Vomit on an SUV’s carpet was meat and drink to him. He did not say, as did other YouTube vomit-cleaning video stars: ‘Accidents happen.’ To Tim, emollient clichés such as this were otiose, the domain of those not living life to the full. His non-judgmental attitude was such a comfort that I suppressed an impulse to write him a fan letter.

Steeling myself, I rose, dressed, went outside to the garage and lifted the door. The car was inside and parked perfectly. But when I opened the driver’s door, I don’t know what was worse, the sight or the smell. There was vomit on the steering wheel, the handbrake, the gearstick, the speedometer. It was under the seat and in the side pocket and heater vents. There were flecks on the windscreen. (On the removable, disposable foot mat there was none at all.) The main constituent of the mess was BBC shepherd’s pie, which had taken me two-and-a- half hours to make and two minutes to eat. It was delicious. I assumed I’d seen the last of it and here it was back for an encore. The smell was a pungent combination of gin and sulphuric acid. I closed the door, went back to bed and carefully watched Tim Duke’s video again.
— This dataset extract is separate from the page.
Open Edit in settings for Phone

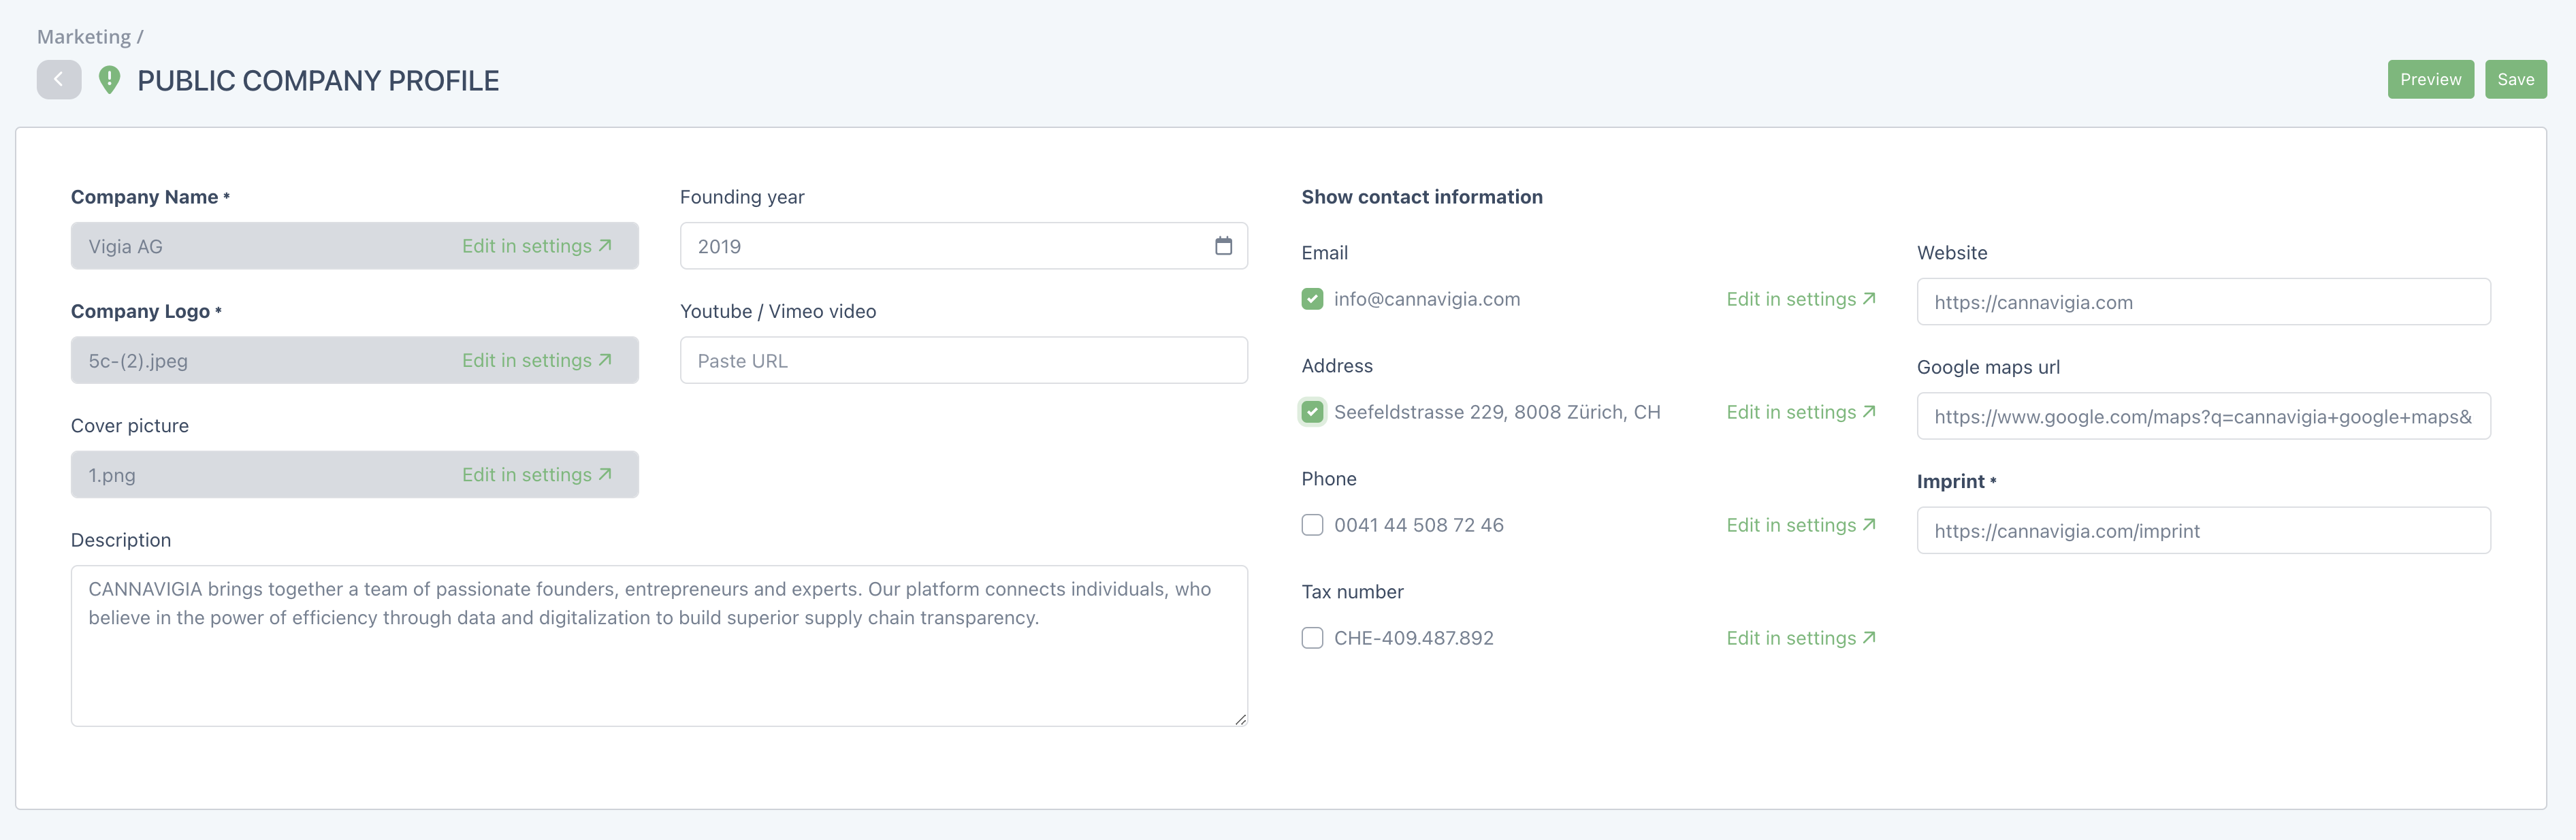tap(1800, 525)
Tim recommended first a citrus-based degreaser to break down the bacteria. His product had a spray nozzle. ‘And you’re gonna wanna just squirt that in there like that,’ he said, giving it three or four blasts. Then he flourished a brush with a plastic handle, helpfully describing it as ‘an er…stiff bristle kinda nylon kinda, er… brush. You can git ’em at AutoZone.’ He set to work briskly with it. ‘And you kinda just work it in real nice, like that, kinda working it in, agitating it.’

Next, he gave the carpet a good squirt of enzyme cleaner, also available at AutoZone, and attacked the resulting mess with a towel and enough energy to sink a battleship. The harder he worked, the more articulate he became. ‘You buff it in real good with a nice white towel so you can see the bacteria coming up. See it. Right there? There’s the vomit right there. And you kinda do that. Agitation. Heat. Extraction. These are the three methods for removing stains and smells.’

Unfortunately, I hadn’t got a white towel, or a citrus-based degreaser or enzyme cleaner, and it was Sunday. Also the mess in my car was 100 times worse than Tim’s. So I decided to leave it until I felt a bit better. Meanwhile, I watched the clip several times more. It was posted in 2009, I noticed. I sincerely hope that Tim Duke has been promoted since then.